**What you need to do**
Copy the mailing-list post below about altered states of consciousness word for word, from its subject line through the end of point 8.

**Selection**
[FRIAM] A longer response to Dave's question
Eric Charles
eric.phillip.charles at gmail.com
Sat Feb 22 16:41:55 EST 2020
If we are willing to go back and forth a bit between being philosophers and
psychologists for a moment, there are far more interesting things to talk
about regarding "altered states".... here are the some of the issues:
1. When someone claims to be responding to something, we should believe
they are responding to *something*.
2. People generally suck at stating what they are responding to, even in
highly mundane situations.
3. It is worth studying any types of experiences that lead fairly
reliably to other certain future experiences, because in such situations
one has a chance discover what it is people are *actually *responding
to.
4. As we are complex dynamic systems, human development is affected by
all sorts of things in non-obvious ways.
5. There is no *a priori *reason to discount the insights one
experiences under "altered states of consciousness", but also no *a
priori* reason to give them special credence.
6. The degree to which a someone has a sense of certainty about
something is not generally a reliable measure of how likely that thing is
to hold up in the long run, unless many, many, many other assumptions are
met.
7. There is likely good reason to think that altered states of
consciousness are less reliable in general than "regular" states.
8. There are many examples that suggest certain
insights-that-turn-out-to-hold-up-pretty-well, which were first experienced
when under an altered state, were unlikely to have been experienced without
that altered state.

**Given information**

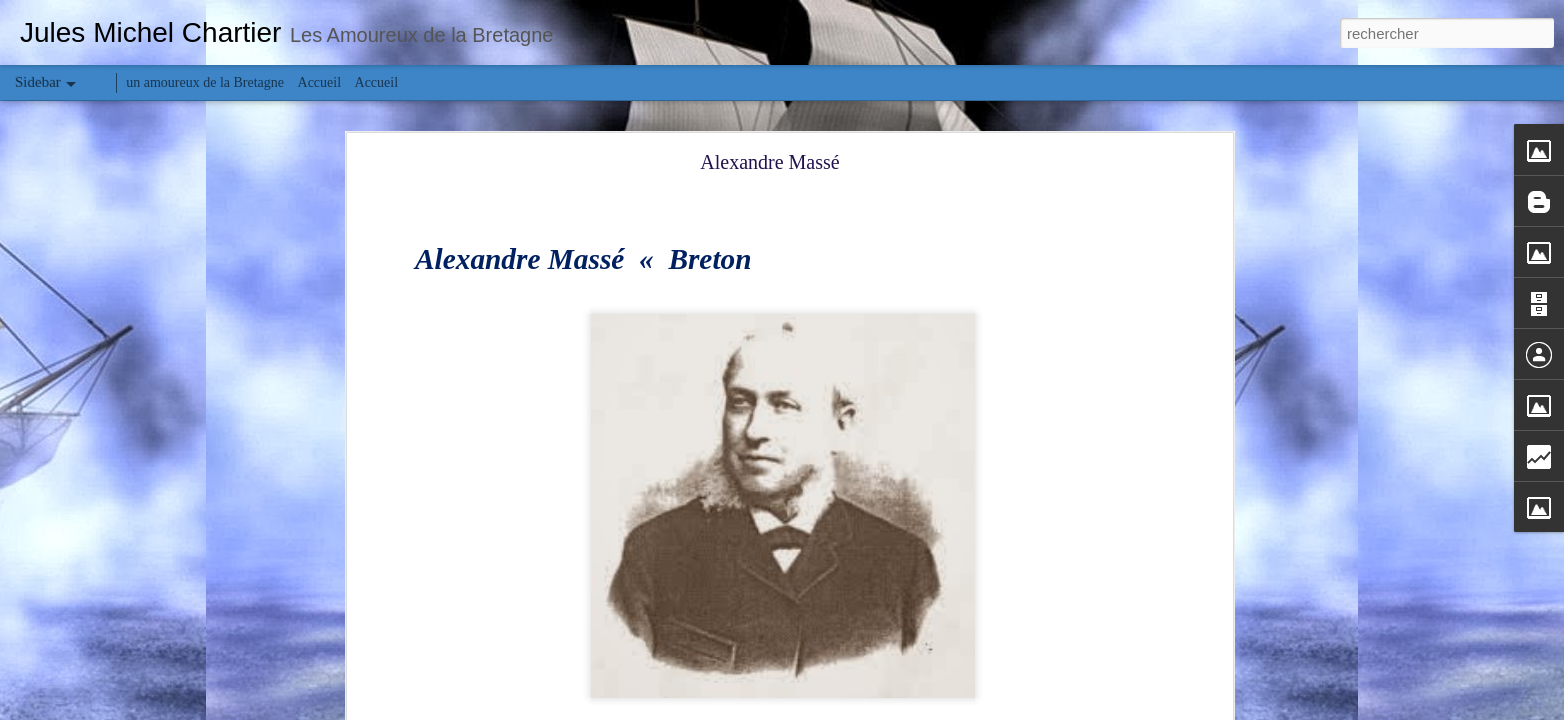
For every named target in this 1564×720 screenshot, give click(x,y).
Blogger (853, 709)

---

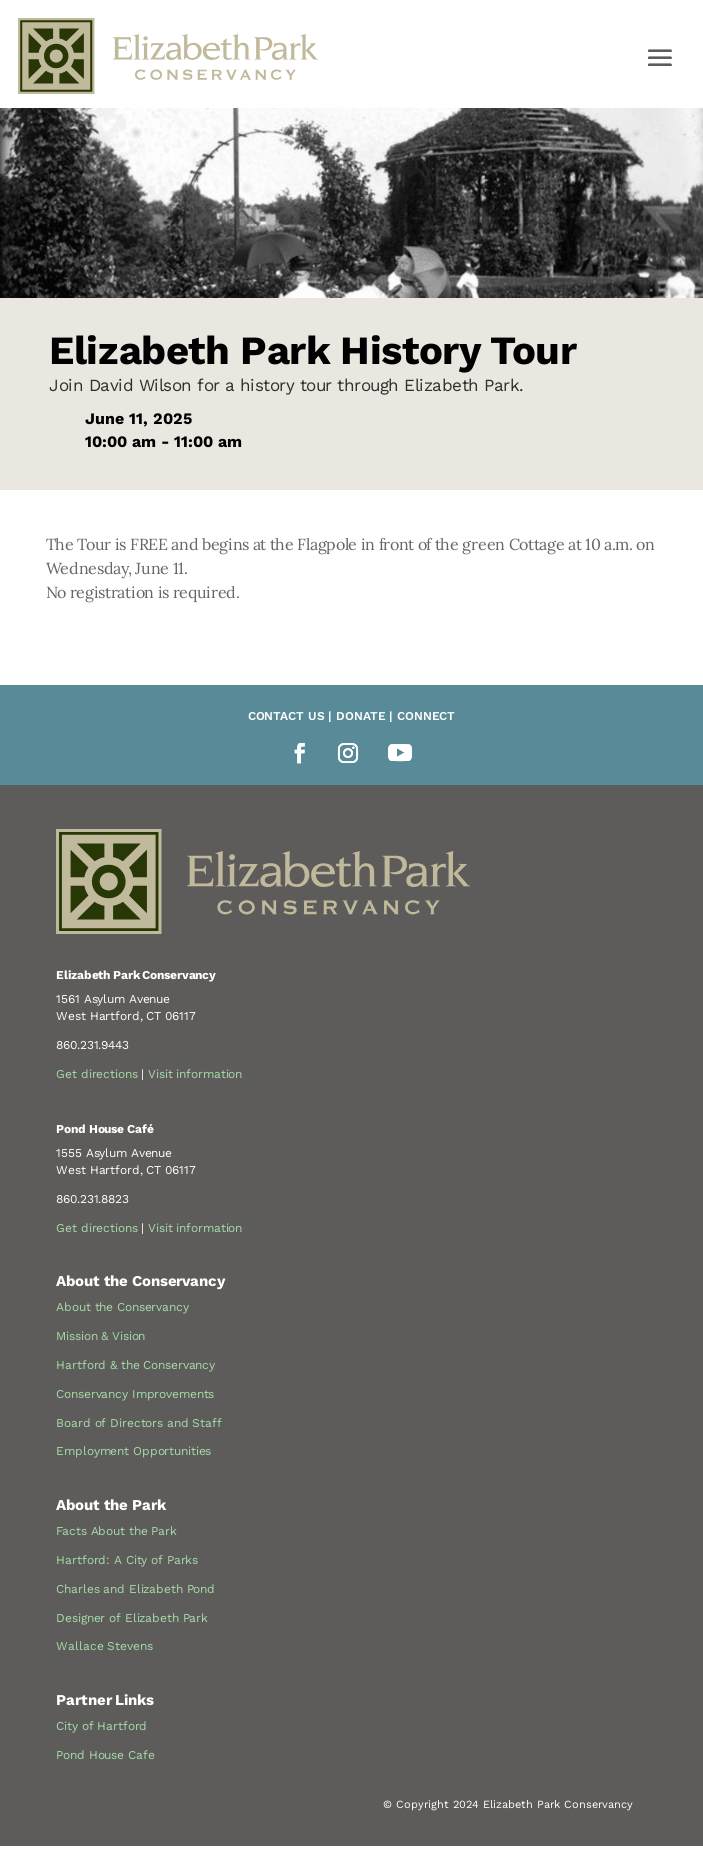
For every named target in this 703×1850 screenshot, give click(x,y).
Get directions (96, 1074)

**Result**
[FRIAM] A longer response to Dave's question
Eric Charles
eric.phillip.charles at gmail.com
Sat Feb 22 16:41:55 EST 2020
If we are willing to go back and forth a bit between being philosophers and
psychologists for a moment, there are far more interesting things to talk
about regarding "altered states".... here are the some of the issues:
1. When someone claims to be responding to something, we should believe
they are responding to *something*.
2. People generally suck at stating what they are responding to, even in
highly mundane situations.
3. It is worth studying any types of experiences that lead fairly
reliably to other certain future experiences, because in such situations
one has a chance discover what it is people are *actually *responding
to.
4. As we are complex dynamic systems, human development is affected by
all sorts of things in non-obvious ways.
5. There is no *a priori *reason to discount the insights one
experiences under "altered states of consciousness", but also no *a
priori* reason to give them special credence.
6. The degree to which a someone has a sense of certainty about
something is not generally a reliable measure of how likely that thing is
to hold up in the long run, unless many, many, many other assumptions are
met.
7. There is likely good reason to think that altered states of
consciousness are less reliable in general than "regular" states.
8. There are many examples that suggest certain
insights-that-turn-out-to-hold-up-pretty-well, which were first experienced
when under an altered state, were unlikely to have been experienced without
that altered state.